The northeastern quarter of the continent of Africa is drained and watered by the Nile. Among and about the headstreams and tributaries of this mighty river lie the wide and fertile provinces of the Egyptian Soudan. Situated in the very centre of the land, these remote regions are on every side divided from the seas by 500 miles of mountain, swamp, or desert.
The great river is their only means of growth, their only channel of progress. It is by the Nile alone that their commerce can reach the outer markets or European civilisation can penetrate the inner darkness. The Soudan is joined to Egypt by the Nile as a diver is connected with the surface by his air pipe. Without it there is only suffocation. Aut Nilus, aut nihil!

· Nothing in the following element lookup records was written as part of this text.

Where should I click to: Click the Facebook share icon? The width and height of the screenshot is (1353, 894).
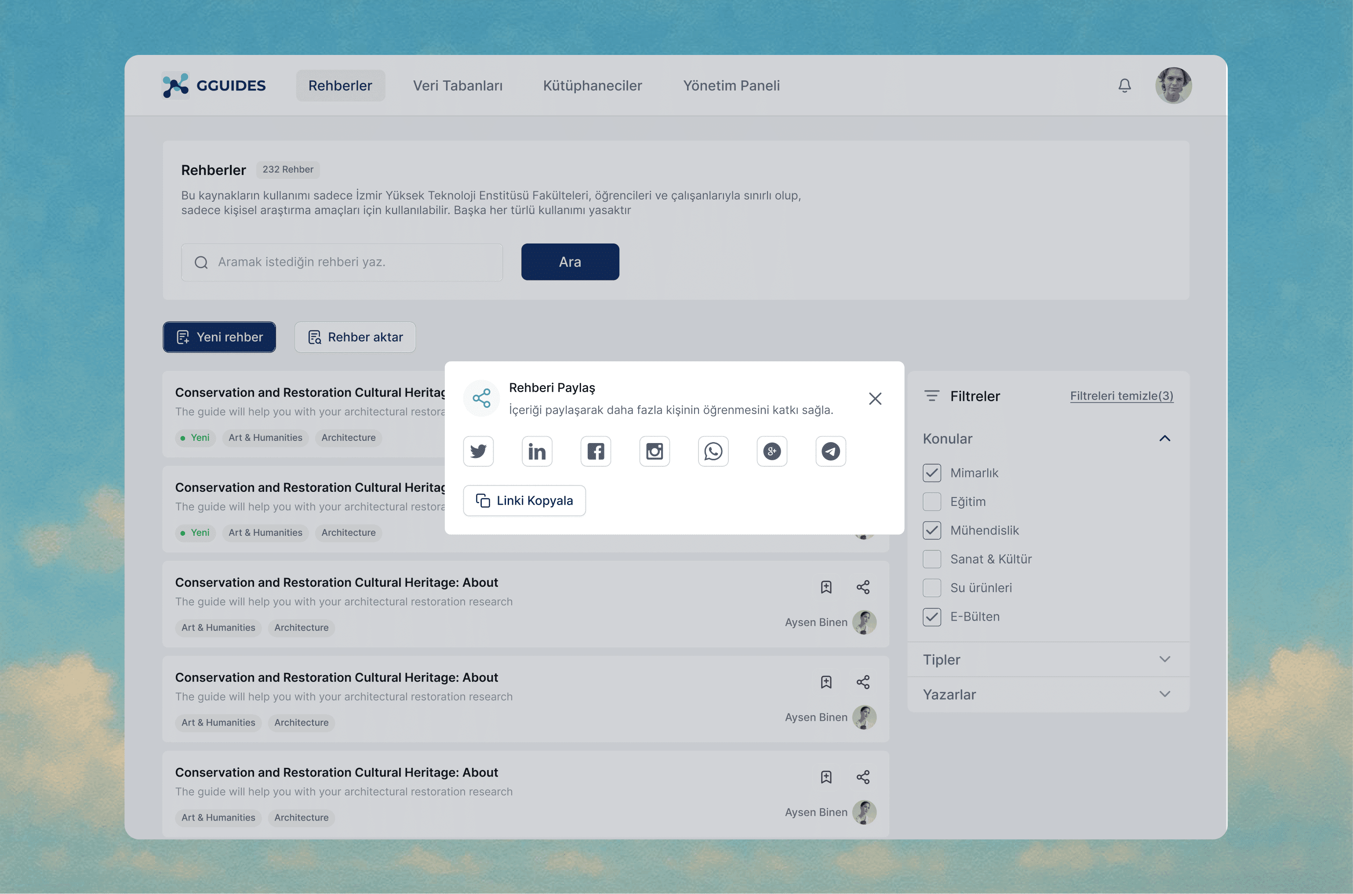pos(595,452)
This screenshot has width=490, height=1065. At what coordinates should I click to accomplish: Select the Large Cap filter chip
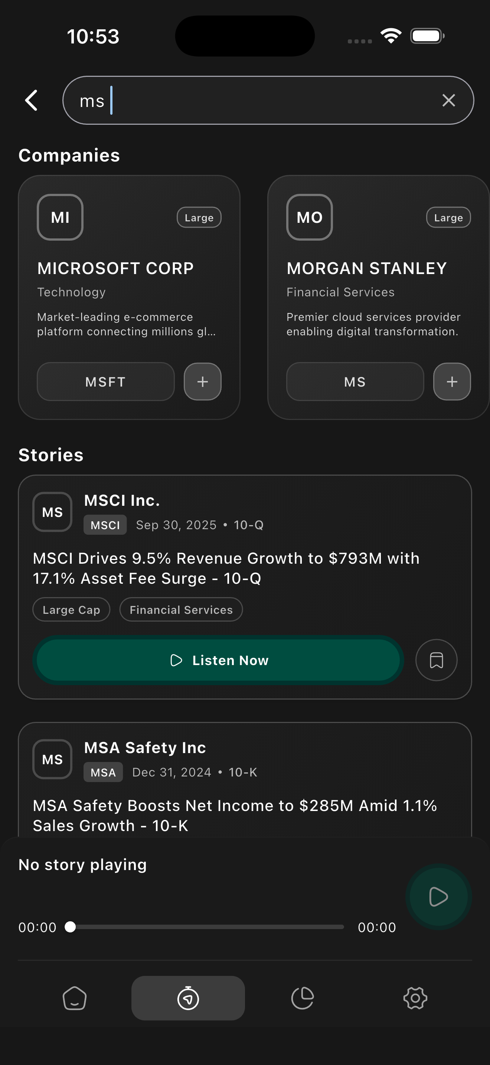[71, 609]
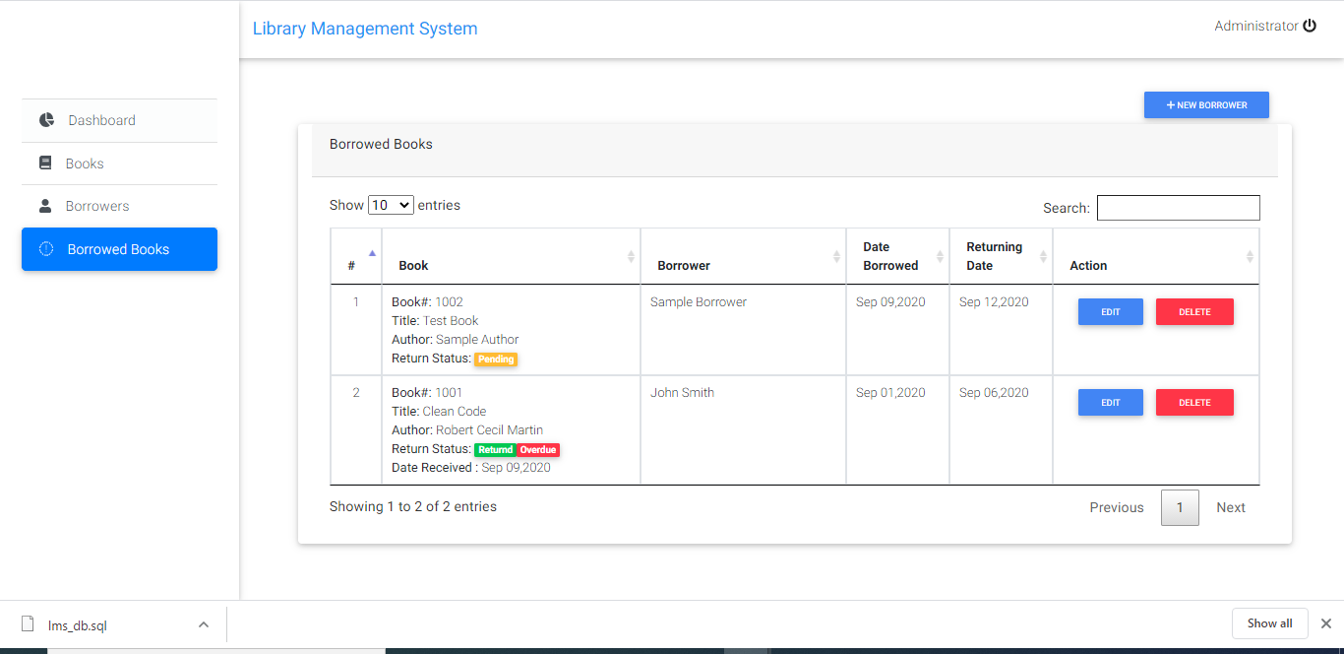Click the NEW BORROWER button

tap(1206, 104)
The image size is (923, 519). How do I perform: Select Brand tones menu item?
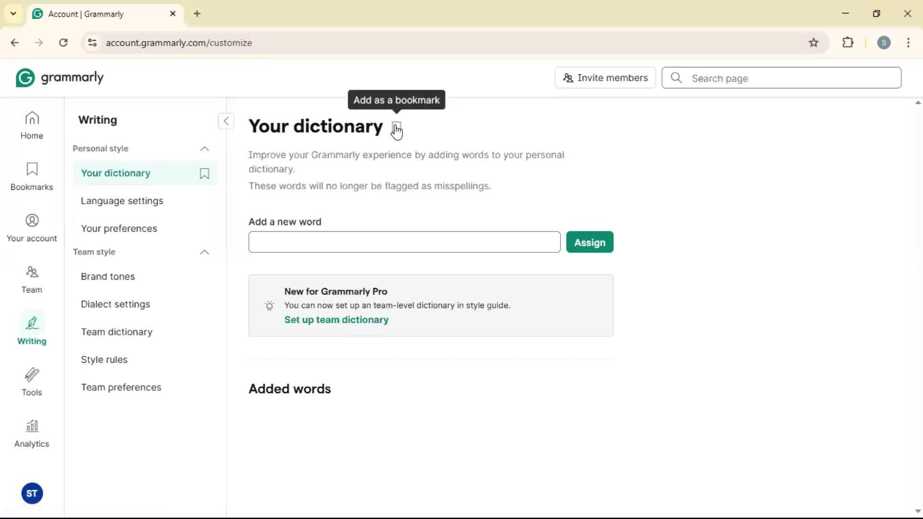108,277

The town of Khartoum, at the confluence of the Blue and White Niles, is the point on which the trade of the south must inevitably converge. It is the great spout through which the merchandise collected from a wide area streams northwards to the Mediterranean shore. It marks the extreme northern limit of the fertile Soudan. Between Khartoum and Assuan the river flows for 1,200 miles through deserts of surpassing desolation.
At last the wilderness recedes, and the living world broadens out again into Egypt and the Delta. It is with events that have occurred in the intervening waste that this audiobook is concerned. The real Soudan, known to the statesman and the explorer, lies far to the south - moist, undulating, and exuberant.
But there is another Soudan, which some mistake for the true, whose solitudes oppress the Nile from the Egyptian frontier to Omdurman. This is the Soudan of the soldier. Destitute of wealth or future, it is rich in history. The names of its squalid villages are familiar to distant and enlightened peoples. The barrenness of its scenery has been drawn by skilful pen and pencil. Its ample deserts have tasted the blood of brave men. Its hot, black rocks have witnessed famous tragedies. It is the scene of the war.